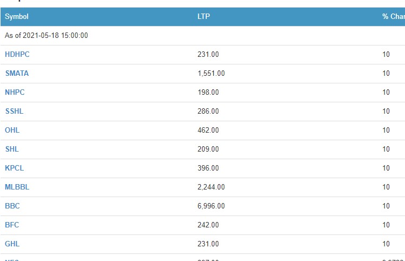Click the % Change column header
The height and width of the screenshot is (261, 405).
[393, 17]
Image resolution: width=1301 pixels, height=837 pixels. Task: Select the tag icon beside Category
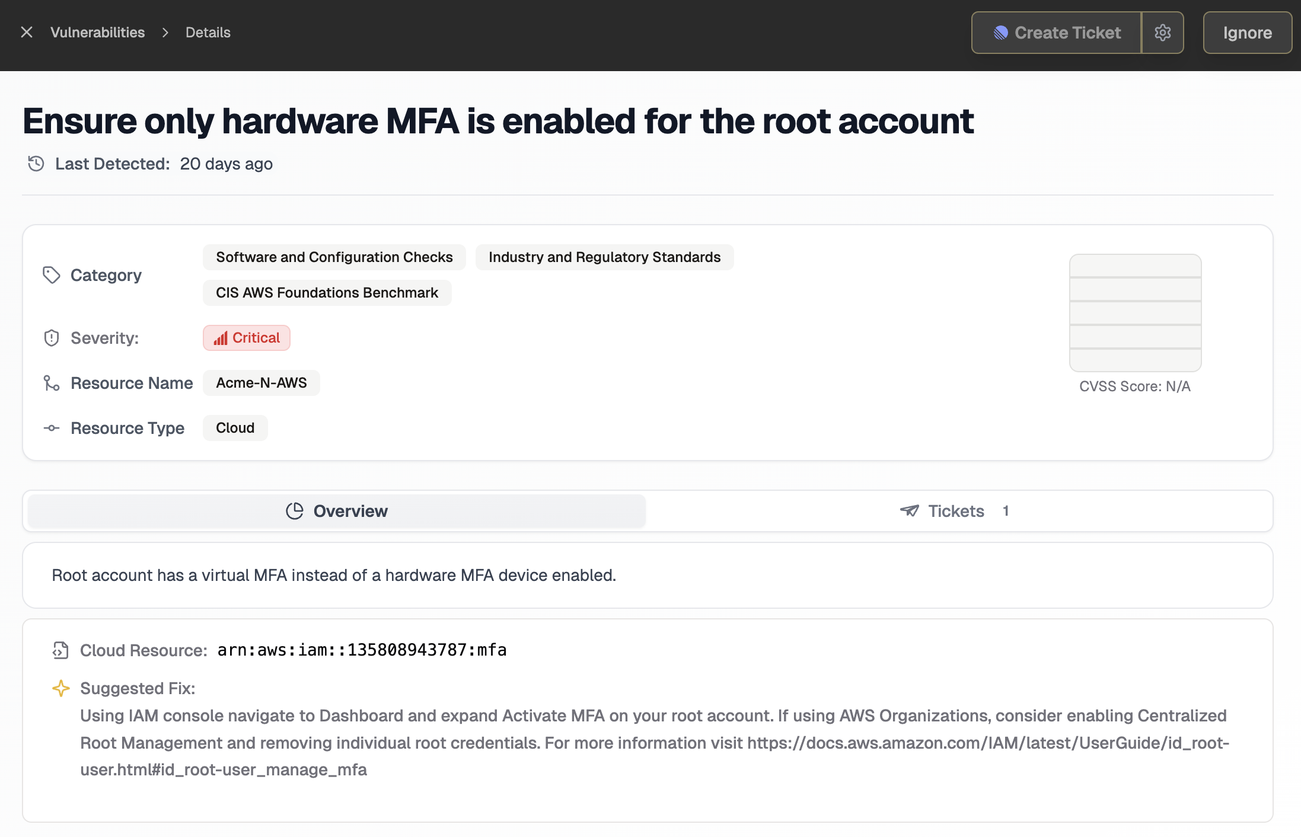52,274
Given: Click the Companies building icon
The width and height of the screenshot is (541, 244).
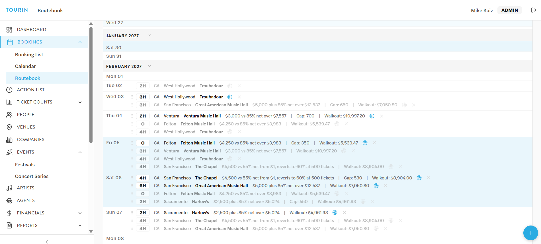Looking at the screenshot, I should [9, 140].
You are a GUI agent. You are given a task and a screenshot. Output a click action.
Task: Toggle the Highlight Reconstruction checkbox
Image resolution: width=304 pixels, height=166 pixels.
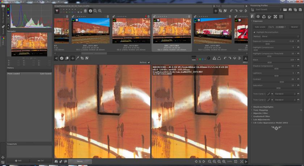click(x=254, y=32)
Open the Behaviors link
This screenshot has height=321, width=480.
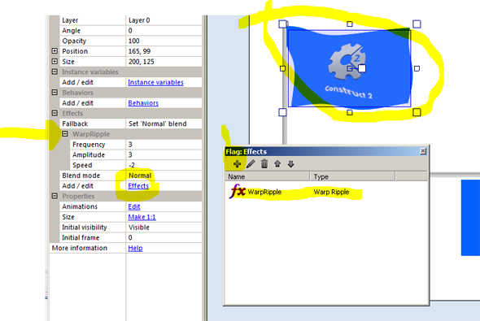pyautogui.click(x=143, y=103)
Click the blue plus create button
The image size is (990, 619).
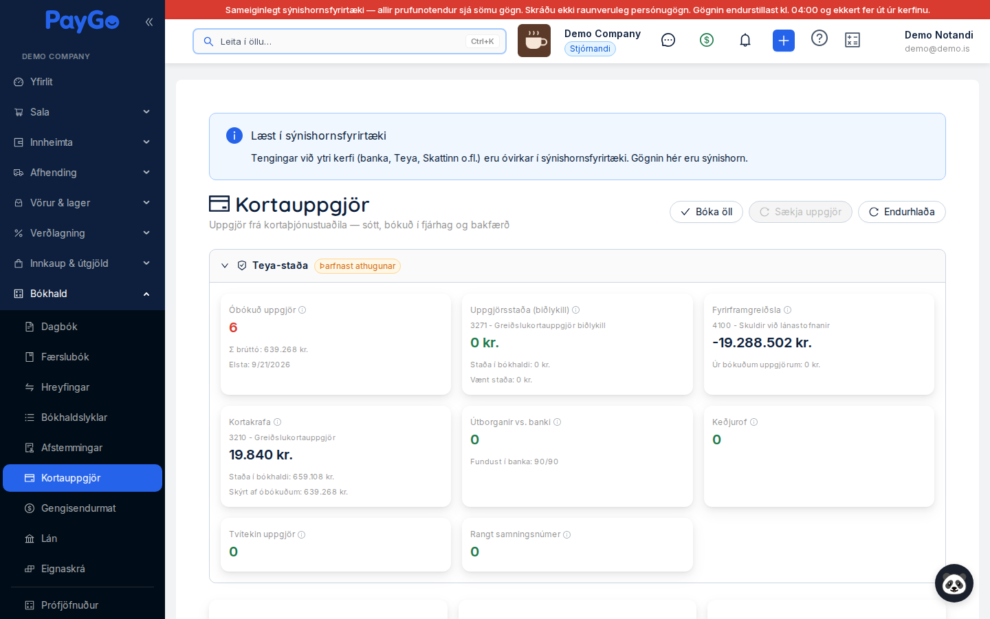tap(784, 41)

---

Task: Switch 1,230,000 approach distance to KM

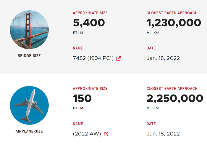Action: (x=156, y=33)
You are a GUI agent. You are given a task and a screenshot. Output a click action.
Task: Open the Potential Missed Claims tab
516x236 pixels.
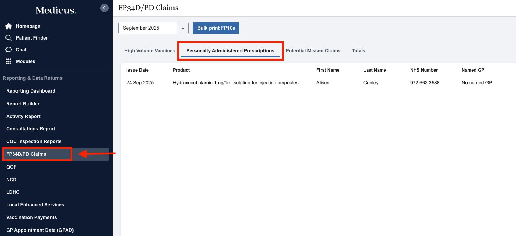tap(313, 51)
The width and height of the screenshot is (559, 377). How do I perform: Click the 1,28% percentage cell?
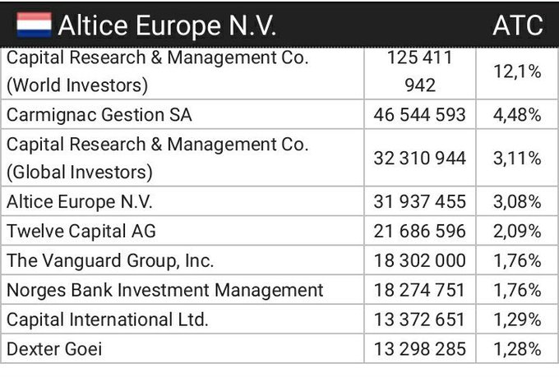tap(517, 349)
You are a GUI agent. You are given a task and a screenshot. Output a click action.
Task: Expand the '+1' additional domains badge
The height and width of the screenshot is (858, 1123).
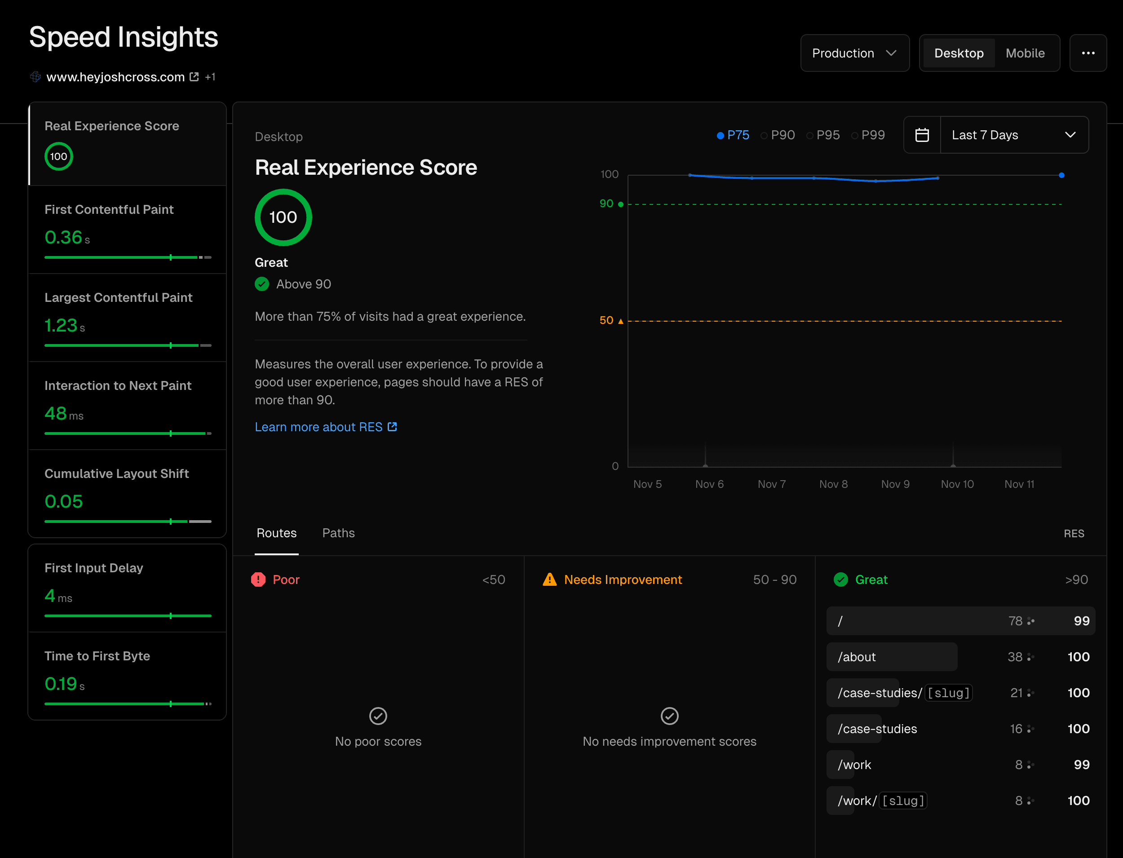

## The request
Find each line in the records above that contains the word "pixels", and copy those lines in full.

## Solution for this task
Image resolution: width=1301 pixels, height=837 pixels. Task: Select the tag icon beside Category
Image resolution: width=304 pixels, height=166 pixels.
516x236 pixels.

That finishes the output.